Fast and Loose
1 9 5 4 - 1 9 5 5 (UK)
4 x 45 minute episodes (monthly)
5 x 30 minute episodes (fortnightly)
Initially lasting 45 minutes instead of the usual half-hour,
each episode of Fast and Loose consisted of lengthy
sketches starring Bob Monkhouse and Denis Goodwin.
The show has been hailed as the first British program to make
situation comedy work as the sketches were long enough to allow
the situations to develop through the characters.

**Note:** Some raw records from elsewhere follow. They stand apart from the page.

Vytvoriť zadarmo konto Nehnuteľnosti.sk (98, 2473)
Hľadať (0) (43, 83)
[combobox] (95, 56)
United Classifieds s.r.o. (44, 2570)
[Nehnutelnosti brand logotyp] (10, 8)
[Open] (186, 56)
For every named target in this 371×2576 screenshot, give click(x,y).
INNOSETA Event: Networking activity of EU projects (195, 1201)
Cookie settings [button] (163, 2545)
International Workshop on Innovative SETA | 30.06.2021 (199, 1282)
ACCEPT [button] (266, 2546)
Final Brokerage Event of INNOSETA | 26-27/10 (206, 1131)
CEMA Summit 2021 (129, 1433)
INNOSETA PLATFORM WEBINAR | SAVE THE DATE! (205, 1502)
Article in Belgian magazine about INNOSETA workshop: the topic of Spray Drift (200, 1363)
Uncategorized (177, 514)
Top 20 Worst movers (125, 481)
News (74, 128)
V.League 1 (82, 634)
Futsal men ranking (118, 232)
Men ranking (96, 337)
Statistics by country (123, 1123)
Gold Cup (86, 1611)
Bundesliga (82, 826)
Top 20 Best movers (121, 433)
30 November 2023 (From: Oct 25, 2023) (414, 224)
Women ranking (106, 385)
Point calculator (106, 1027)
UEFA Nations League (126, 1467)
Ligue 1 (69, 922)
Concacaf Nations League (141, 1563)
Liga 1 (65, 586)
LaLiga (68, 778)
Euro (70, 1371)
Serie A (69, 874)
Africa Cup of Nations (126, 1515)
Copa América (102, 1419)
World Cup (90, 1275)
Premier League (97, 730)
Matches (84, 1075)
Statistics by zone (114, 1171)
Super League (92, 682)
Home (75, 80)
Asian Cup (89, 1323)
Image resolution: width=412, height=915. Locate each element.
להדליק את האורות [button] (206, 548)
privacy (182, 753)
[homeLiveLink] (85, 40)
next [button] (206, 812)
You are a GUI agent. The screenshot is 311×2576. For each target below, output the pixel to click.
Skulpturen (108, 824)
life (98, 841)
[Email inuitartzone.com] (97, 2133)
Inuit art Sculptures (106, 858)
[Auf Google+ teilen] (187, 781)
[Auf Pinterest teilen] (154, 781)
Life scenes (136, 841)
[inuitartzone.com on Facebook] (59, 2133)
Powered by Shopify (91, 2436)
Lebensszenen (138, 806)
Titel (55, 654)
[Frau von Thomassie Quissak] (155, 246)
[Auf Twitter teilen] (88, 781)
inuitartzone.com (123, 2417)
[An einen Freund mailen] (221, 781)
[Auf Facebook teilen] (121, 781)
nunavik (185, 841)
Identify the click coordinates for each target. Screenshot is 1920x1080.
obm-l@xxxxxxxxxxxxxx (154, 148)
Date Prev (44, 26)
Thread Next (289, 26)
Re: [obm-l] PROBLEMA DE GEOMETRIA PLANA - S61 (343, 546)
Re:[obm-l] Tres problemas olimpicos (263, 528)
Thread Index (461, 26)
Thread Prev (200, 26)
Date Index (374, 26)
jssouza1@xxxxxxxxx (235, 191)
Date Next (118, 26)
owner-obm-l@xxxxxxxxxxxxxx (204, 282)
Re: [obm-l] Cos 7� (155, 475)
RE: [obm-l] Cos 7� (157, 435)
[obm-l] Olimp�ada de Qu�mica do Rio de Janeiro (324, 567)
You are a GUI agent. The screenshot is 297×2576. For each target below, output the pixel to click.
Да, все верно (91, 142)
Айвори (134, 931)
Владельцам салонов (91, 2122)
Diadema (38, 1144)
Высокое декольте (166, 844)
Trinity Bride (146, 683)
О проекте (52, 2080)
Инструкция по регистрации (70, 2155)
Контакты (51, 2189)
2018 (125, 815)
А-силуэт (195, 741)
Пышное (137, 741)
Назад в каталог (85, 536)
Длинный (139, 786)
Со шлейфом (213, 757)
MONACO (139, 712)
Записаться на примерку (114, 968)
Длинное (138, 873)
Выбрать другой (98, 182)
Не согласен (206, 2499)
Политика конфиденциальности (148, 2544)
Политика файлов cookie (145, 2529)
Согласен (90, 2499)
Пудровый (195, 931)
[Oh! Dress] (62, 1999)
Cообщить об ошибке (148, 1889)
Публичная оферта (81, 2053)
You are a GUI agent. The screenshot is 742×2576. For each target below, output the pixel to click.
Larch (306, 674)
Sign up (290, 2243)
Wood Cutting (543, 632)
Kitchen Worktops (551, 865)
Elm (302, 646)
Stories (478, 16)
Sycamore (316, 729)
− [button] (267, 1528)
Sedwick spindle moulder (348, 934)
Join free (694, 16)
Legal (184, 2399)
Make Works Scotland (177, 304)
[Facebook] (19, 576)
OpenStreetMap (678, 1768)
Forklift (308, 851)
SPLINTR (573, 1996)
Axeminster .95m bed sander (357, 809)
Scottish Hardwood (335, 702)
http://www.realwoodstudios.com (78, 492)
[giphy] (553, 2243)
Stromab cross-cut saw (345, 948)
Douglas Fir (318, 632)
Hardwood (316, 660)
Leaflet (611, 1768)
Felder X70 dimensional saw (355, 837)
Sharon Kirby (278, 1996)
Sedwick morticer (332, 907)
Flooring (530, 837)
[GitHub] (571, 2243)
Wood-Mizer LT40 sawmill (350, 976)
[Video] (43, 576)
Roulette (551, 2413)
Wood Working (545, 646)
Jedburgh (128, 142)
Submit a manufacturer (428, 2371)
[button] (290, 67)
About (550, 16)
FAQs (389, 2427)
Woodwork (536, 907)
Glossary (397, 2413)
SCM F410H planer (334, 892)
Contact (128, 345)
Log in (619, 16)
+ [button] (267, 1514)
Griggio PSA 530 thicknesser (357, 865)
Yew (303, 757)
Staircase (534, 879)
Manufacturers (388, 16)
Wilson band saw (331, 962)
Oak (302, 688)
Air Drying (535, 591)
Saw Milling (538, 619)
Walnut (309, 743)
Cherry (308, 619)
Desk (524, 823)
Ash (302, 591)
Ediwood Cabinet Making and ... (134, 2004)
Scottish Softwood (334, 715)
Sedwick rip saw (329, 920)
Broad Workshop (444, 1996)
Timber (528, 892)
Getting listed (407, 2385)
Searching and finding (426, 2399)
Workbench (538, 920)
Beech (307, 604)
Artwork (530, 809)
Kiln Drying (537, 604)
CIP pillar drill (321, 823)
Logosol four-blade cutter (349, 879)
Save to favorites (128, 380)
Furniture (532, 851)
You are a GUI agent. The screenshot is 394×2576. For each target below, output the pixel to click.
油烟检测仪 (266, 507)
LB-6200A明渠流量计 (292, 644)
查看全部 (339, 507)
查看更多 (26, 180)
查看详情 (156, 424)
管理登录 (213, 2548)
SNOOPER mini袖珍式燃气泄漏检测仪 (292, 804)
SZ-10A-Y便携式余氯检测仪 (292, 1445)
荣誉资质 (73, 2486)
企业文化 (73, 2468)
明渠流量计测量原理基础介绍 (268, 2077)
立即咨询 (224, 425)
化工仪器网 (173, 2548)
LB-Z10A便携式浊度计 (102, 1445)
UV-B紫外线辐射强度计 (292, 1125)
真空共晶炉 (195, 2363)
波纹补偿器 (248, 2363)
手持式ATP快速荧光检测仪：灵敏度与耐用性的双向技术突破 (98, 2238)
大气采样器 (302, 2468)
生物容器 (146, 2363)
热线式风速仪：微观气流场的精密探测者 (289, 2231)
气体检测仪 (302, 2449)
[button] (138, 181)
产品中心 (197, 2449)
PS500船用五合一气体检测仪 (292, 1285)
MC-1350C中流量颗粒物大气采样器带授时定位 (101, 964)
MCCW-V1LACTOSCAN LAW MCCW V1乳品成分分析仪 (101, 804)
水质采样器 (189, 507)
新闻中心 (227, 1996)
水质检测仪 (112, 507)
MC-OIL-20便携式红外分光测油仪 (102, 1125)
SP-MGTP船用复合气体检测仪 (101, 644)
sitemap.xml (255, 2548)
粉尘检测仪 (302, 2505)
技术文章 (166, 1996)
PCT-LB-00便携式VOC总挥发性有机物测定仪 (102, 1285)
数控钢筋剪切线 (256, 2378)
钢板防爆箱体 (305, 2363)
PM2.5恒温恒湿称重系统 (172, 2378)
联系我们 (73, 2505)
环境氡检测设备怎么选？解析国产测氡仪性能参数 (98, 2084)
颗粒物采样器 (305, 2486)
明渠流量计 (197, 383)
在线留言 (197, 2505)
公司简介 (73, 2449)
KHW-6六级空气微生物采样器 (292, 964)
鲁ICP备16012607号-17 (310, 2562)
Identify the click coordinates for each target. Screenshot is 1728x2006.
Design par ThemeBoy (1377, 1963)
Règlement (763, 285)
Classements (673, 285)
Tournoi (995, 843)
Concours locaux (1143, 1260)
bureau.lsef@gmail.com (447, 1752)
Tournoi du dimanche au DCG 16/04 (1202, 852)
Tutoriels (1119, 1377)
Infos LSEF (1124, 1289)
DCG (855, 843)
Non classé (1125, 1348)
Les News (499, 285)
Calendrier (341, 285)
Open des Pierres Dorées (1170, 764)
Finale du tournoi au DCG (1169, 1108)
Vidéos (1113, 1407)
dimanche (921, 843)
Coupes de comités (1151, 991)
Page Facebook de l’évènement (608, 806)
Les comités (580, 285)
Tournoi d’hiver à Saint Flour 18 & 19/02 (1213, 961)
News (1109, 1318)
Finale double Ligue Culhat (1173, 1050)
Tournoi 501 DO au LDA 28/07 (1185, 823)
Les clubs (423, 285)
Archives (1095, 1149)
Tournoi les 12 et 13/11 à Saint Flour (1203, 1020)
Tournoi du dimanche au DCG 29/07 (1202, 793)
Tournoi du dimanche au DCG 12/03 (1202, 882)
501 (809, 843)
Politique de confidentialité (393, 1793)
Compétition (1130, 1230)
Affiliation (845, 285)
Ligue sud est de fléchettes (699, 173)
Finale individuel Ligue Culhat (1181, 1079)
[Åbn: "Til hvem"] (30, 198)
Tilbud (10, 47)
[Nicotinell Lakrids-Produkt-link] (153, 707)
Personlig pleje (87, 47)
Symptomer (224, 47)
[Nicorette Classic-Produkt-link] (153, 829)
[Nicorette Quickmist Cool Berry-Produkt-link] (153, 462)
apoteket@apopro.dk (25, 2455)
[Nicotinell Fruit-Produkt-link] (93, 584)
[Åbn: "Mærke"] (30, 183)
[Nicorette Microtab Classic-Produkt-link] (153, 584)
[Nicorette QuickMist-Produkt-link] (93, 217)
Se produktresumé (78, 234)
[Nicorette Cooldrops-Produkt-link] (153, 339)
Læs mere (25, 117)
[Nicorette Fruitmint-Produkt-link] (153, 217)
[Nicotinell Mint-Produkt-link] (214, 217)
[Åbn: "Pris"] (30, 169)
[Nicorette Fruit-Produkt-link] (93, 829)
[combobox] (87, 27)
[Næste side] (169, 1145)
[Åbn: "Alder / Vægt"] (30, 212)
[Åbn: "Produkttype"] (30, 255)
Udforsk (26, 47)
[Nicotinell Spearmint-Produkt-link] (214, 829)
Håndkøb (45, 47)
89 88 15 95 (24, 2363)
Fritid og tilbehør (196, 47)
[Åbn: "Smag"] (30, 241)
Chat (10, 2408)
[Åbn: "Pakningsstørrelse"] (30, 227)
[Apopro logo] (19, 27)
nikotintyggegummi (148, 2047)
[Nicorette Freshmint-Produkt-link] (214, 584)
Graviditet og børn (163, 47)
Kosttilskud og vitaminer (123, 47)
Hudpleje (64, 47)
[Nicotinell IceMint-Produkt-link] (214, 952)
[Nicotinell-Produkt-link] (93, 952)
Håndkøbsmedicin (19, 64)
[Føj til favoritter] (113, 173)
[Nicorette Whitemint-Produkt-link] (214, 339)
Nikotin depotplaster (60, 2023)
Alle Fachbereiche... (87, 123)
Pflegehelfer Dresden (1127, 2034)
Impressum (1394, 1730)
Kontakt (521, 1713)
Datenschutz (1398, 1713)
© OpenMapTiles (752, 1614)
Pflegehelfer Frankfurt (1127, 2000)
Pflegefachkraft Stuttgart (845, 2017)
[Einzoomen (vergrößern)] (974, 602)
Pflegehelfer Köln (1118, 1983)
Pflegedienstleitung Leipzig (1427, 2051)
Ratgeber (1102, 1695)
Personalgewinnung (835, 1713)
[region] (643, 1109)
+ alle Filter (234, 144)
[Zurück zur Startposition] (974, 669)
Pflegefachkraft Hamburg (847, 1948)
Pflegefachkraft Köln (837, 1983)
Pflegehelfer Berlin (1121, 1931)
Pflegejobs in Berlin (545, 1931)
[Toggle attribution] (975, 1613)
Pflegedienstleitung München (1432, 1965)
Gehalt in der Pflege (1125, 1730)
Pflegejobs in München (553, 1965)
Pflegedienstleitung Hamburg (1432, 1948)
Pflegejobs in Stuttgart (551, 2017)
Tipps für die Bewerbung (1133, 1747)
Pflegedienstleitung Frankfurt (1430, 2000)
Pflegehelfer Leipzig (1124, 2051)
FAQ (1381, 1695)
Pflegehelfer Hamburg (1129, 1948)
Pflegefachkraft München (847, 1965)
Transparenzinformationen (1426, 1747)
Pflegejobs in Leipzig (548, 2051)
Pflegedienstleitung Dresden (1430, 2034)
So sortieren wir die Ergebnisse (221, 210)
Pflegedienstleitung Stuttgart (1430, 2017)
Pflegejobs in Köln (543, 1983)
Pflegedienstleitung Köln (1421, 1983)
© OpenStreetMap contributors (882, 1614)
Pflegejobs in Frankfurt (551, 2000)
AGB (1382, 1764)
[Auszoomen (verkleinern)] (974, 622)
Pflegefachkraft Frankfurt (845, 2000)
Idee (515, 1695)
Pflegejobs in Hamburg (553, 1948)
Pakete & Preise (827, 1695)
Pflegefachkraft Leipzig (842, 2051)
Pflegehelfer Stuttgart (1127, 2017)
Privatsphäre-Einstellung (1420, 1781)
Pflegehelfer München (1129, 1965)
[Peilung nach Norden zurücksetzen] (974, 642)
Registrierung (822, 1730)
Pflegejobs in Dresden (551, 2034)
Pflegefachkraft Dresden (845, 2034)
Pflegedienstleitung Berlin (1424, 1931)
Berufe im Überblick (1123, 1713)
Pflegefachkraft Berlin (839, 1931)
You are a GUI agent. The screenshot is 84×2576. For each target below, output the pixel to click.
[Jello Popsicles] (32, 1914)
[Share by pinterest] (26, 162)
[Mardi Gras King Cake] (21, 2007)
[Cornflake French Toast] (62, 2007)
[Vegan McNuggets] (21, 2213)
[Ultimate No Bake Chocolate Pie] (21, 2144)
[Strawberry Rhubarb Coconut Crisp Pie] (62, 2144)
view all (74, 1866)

Bob Monkhouse had begun his writing career in 1943 when, as a
fifteen-year-old schoolboy, he sold a joke to Max Miller, then
appearing at the Penge Emporium, for 2s 6d. He went on to team up
with Denis Goodwin, who had been at the same school as Bob
(although they were in different years and never actually met
there).
Fast and Loose was to have been called The Bob
Monkhouse Show but Goodwin was not too keen on that idea. The
show was a smash but the pair needed time to recharge their
batteries for a second run so Bob faked a collapse at the end of
the first series. The newspapers carried pictures of him
'recovering', and he and Denis thus had the opportunity to prepare
future material.
Comedian Charlie Drake sustained lasting scars from Fast and
Loose when Monkhouse accidentally blew off half of Drake's
left ear during a sketch. Monkhouse fired a blank-firing revolver
which blew the packing out of the cylinder of the gun at Charlie's
face.
He completed the live sketch, keeping his right side to camera,
before collapsing and having his ear stitched back by a doctor.